Record excerpts:
------------------------------------------------------------
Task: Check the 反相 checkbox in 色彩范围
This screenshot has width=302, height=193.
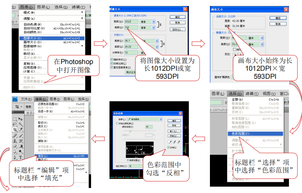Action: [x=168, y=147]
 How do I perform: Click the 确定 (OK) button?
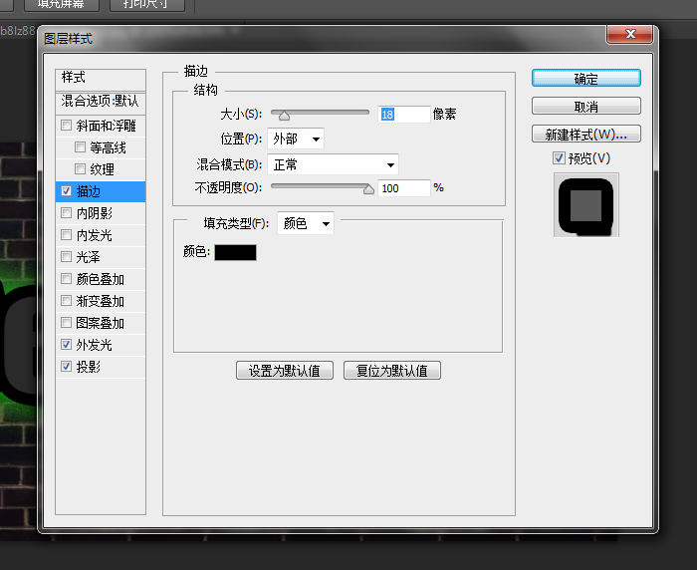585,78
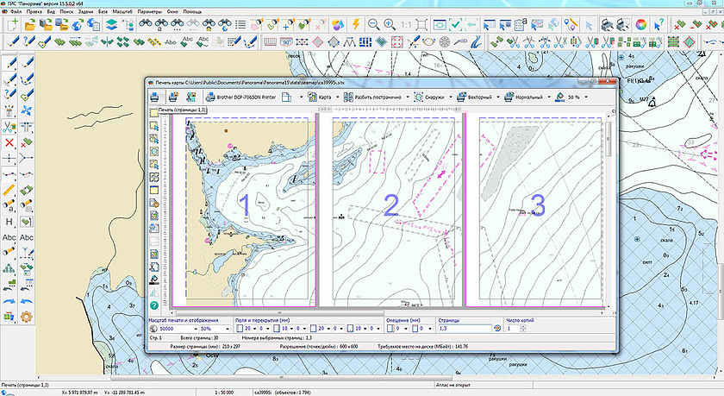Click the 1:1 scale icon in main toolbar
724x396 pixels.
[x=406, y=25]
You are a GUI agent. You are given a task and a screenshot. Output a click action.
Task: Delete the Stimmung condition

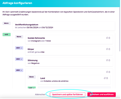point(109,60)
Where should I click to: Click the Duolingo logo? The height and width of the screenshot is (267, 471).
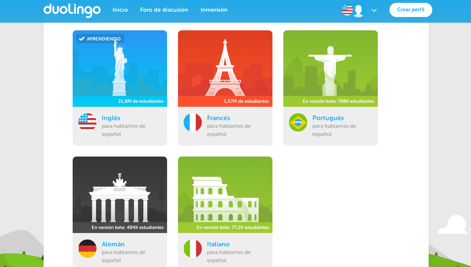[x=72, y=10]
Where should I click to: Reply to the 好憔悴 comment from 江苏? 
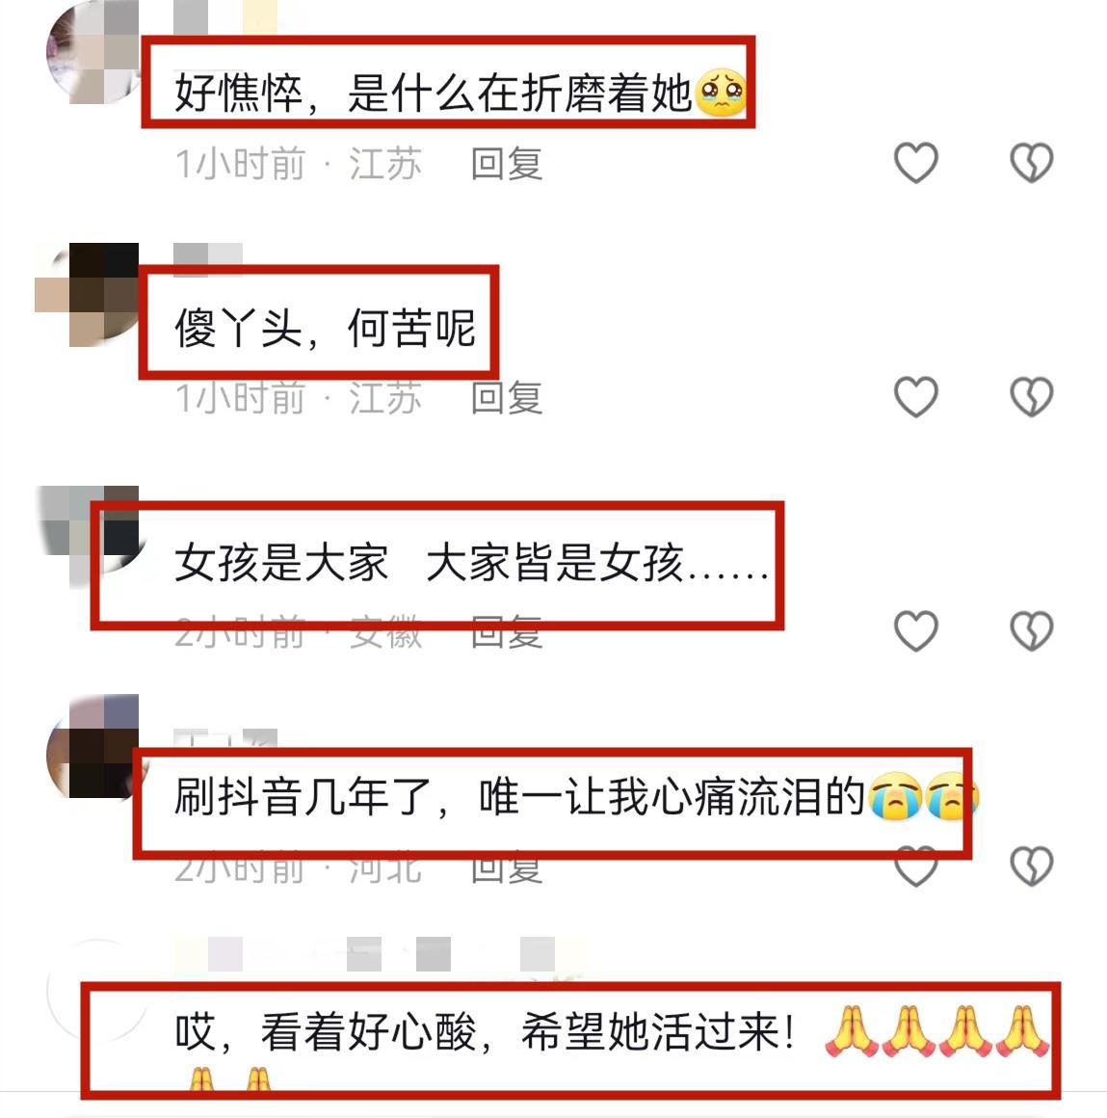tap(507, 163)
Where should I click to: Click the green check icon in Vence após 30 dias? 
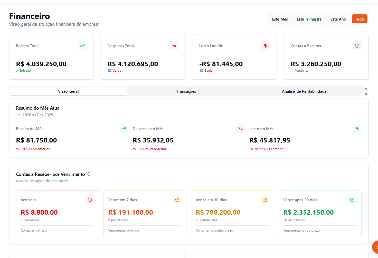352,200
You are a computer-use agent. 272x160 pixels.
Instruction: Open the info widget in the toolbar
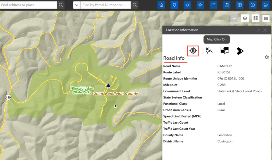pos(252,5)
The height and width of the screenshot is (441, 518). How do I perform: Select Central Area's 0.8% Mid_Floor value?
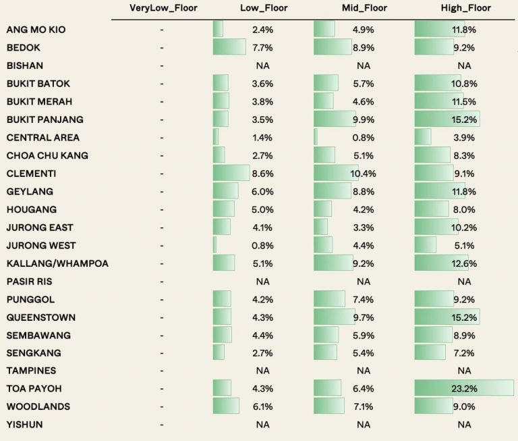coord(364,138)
------------------------------------------------------------
Problem:
Say only the number of lines of the data above in which the string "agent" occurs.

Your response:
2